**WHAT TO PRODUCE**
Print the entries verbatim, leaving out the images they contain.

Saved data entries
* * *
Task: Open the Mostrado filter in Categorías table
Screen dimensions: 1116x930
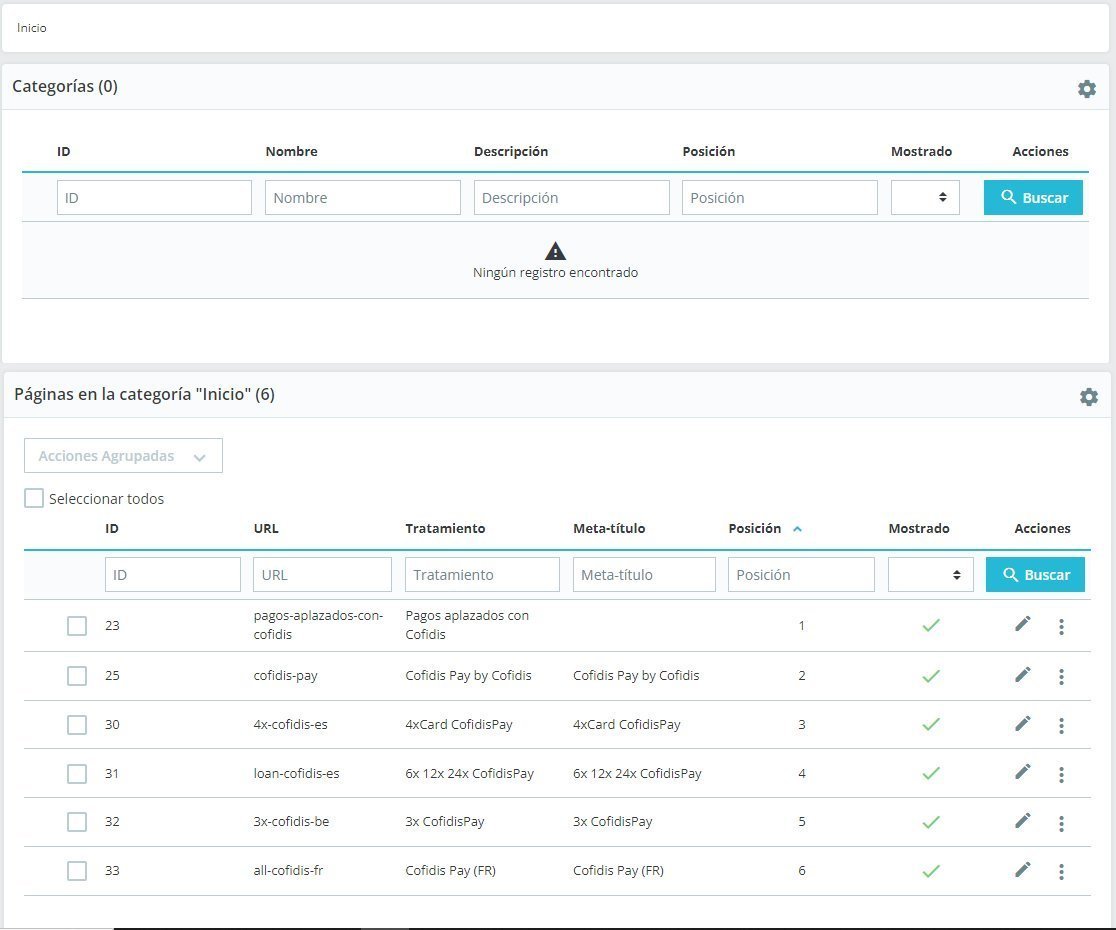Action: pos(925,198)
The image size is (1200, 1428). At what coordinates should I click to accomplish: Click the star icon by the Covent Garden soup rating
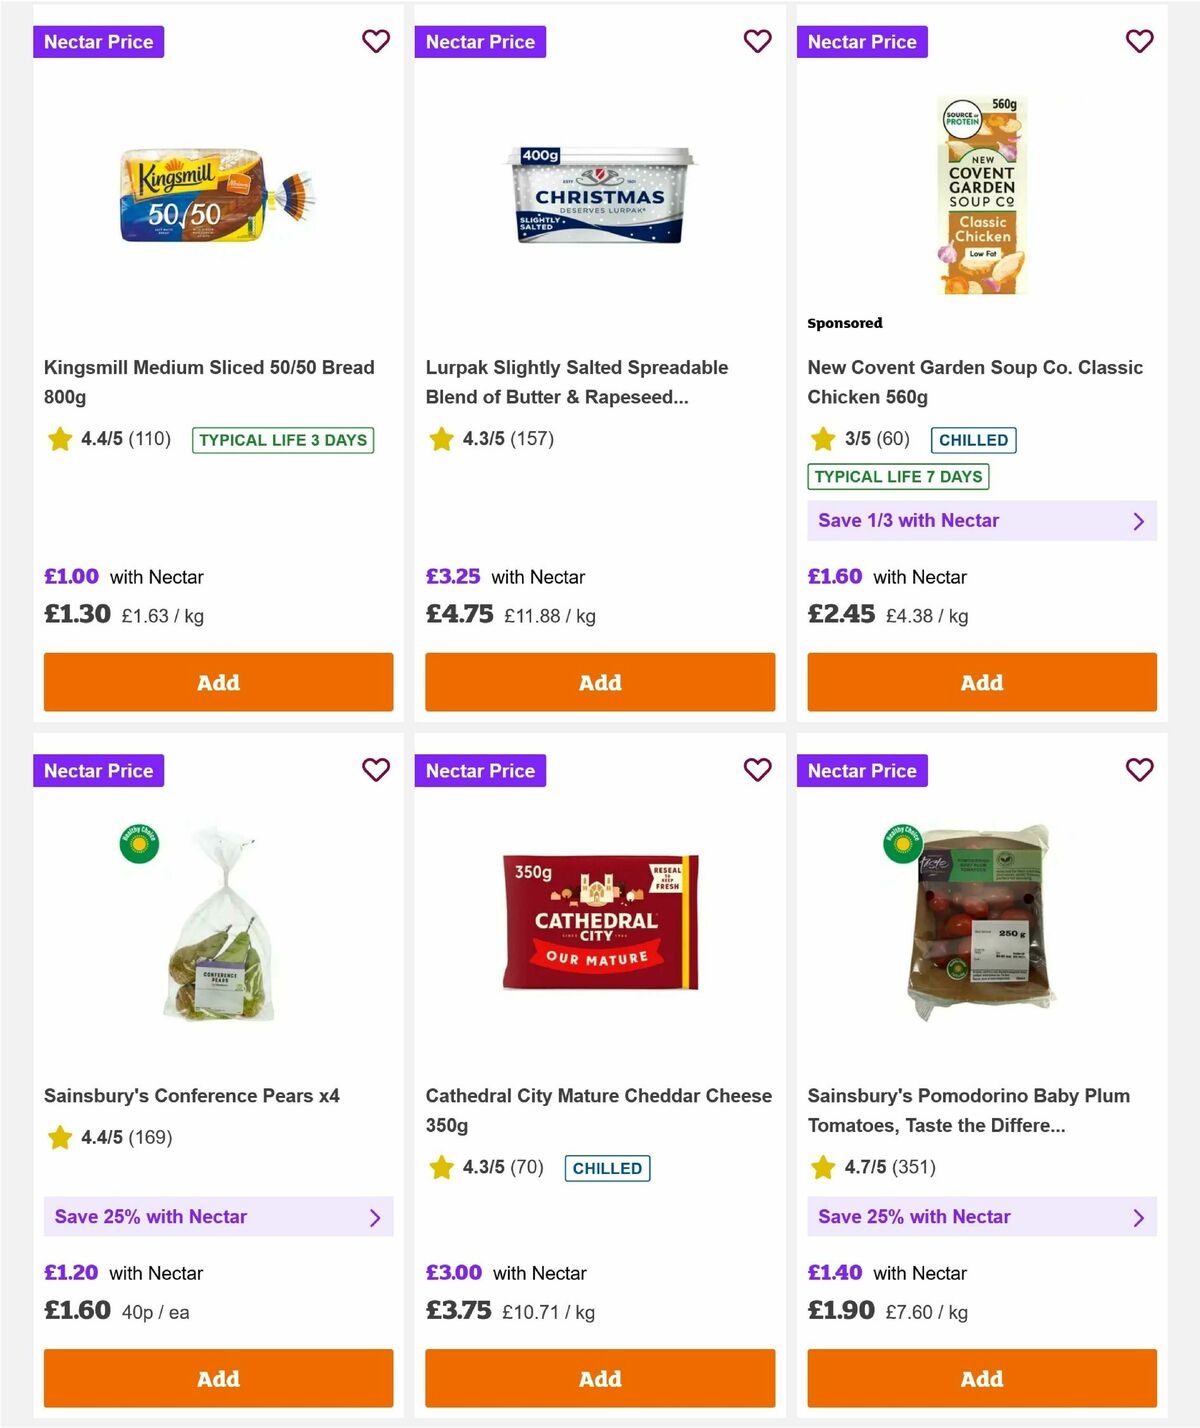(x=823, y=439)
* * *
**REPLY**
Task: Open the Mostrado filter in Categorías table
Screen dimensions: 1116x930
Action: pos(925,198)
The image size is (1200, 1428). At what coordinates should I click to accomplish: Click the star icon by the Covent Garden soup rating
(x=823, y=439)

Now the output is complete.